[Target pointing data]
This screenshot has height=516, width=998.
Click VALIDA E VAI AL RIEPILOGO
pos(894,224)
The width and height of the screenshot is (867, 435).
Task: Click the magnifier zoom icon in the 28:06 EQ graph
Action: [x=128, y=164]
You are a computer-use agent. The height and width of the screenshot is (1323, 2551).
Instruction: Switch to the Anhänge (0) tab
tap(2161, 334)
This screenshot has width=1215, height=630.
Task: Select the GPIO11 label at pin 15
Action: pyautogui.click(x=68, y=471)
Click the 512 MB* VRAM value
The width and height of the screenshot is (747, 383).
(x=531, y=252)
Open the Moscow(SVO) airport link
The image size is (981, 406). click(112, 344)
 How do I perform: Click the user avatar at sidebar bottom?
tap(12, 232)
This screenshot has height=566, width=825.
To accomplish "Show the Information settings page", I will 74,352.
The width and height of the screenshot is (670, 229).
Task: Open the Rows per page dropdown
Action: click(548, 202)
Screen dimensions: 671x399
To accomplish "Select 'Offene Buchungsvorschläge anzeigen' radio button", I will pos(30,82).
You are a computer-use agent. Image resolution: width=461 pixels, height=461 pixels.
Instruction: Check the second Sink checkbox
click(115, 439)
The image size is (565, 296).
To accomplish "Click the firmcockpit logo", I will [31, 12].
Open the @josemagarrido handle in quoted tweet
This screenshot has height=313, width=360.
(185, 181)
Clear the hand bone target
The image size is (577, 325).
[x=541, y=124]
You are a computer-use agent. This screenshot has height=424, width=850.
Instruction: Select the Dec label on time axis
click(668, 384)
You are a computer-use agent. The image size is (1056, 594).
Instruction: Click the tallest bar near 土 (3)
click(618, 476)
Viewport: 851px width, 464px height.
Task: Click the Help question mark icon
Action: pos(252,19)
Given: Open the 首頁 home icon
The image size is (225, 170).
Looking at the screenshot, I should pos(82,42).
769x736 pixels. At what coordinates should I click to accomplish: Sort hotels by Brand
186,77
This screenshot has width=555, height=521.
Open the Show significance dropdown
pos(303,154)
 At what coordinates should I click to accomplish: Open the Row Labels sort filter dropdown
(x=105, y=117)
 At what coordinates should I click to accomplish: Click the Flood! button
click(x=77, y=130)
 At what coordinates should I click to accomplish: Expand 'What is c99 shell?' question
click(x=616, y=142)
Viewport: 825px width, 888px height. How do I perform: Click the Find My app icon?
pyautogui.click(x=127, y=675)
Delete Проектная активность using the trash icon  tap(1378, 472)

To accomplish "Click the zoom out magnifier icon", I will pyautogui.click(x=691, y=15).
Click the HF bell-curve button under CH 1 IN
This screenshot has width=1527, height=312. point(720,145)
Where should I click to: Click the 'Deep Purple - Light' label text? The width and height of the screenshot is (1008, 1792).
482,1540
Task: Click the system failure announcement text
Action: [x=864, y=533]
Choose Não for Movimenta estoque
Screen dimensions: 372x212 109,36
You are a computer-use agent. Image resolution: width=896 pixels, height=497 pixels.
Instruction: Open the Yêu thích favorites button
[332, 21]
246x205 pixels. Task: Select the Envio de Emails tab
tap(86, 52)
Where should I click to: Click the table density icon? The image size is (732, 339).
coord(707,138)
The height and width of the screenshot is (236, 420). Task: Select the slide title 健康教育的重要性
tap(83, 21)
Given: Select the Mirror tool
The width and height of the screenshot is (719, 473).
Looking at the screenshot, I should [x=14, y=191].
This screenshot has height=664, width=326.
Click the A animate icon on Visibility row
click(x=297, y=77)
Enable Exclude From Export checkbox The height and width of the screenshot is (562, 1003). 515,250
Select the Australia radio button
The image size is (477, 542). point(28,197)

> **WRITTEN EXERCISE**
Return the items unchanged, from the line containing "Given: Select the Mirror tool" through the line containing "click(x=297, y=77)", with both of those lines included.

> **CORRECT ANSWER**
Given: Select the Mirror tool
The width and height of the screenshot is (719, 473).
Looking at the screenshot, I should [x=14, y=191].
This screenshot has height=664, width=326.
Click the A animate icon on Visibility row
click(x=297, y=77)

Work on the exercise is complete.